Budgetary pressures combined with the departure of the last of the Cold War fleet and then the very expensive SSBN(X) proposal would have left us with very little to keep Fleet numbers in acceptable ranges.
Though still a tough bill to pay - this is better.
Via news.usni;
The Ohio Replacement is scaled back from the initial Analysis of Alternatives (AoA) for the program, then dubbed SSBN(X), conducted by NAVSEA in 2009. The initial AoA called for a boat that would have cost $6 to 7 billion but with the reduction in capability the Ohio Replacement drove costs down to $5.6 billion a copy.
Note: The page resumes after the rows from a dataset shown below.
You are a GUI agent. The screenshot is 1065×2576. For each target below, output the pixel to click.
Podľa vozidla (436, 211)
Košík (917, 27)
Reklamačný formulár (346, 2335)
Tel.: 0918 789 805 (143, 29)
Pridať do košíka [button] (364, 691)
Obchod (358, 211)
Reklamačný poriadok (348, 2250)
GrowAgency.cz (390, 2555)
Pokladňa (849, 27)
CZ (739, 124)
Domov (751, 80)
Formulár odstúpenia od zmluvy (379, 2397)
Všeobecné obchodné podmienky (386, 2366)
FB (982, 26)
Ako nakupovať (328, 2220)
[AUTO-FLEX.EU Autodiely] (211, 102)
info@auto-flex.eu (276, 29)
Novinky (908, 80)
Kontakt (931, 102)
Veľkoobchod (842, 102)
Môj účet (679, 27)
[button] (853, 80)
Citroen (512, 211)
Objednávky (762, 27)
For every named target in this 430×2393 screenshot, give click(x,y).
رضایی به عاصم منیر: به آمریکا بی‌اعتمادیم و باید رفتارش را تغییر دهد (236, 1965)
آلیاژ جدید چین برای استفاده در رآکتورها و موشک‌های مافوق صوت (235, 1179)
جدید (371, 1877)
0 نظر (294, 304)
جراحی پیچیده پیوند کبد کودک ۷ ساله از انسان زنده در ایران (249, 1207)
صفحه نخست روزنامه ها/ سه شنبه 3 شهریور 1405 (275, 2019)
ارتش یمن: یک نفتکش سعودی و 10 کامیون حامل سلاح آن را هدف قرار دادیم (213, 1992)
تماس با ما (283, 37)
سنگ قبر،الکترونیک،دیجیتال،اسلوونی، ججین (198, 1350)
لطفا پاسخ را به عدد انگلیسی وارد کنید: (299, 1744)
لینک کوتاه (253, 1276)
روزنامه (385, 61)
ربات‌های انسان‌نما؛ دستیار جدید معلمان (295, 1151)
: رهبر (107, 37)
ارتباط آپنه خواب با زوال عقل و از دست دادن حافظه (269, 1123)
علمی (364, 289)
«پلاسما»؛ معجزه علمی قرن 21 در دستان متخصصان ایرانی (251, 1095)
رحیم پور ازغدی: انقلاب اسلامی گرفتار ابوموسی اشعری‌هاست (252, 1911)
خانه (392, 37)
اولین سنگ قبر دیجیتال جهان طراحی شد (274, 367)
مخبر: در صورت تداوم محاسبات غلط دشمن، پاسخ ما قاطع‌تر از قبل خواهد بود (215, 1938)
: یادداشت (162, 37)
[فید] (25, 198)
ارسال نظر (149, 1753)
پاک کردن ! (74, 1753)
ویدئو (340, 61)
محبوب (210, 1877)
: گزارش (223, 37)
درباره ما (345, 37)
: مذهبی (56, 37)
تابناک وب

The eventual goal of the reductions is to produce the boats at $4.9 billion a copy.I also like the fact they are going to keep the class properly focused.
“The Ohio Replacement is not, is not, a multi-mission platform,” Capt. William Brougham, US Naval Sea Systems Command (NAVSEA) Ohio-class Replacement Program Manager, said at the 2012 Naval Submarine League Symposium in Falls Church, Va. on Oct. 18. “We don’t turn into a multi-mission platform that’s going to go off and do things that you see on television,” he said.Good. Good.
A SSBN exists for one reason and one reason only - to be there is the need exists for this nation to find its inner-Roman.
No room for error. No need for distraction.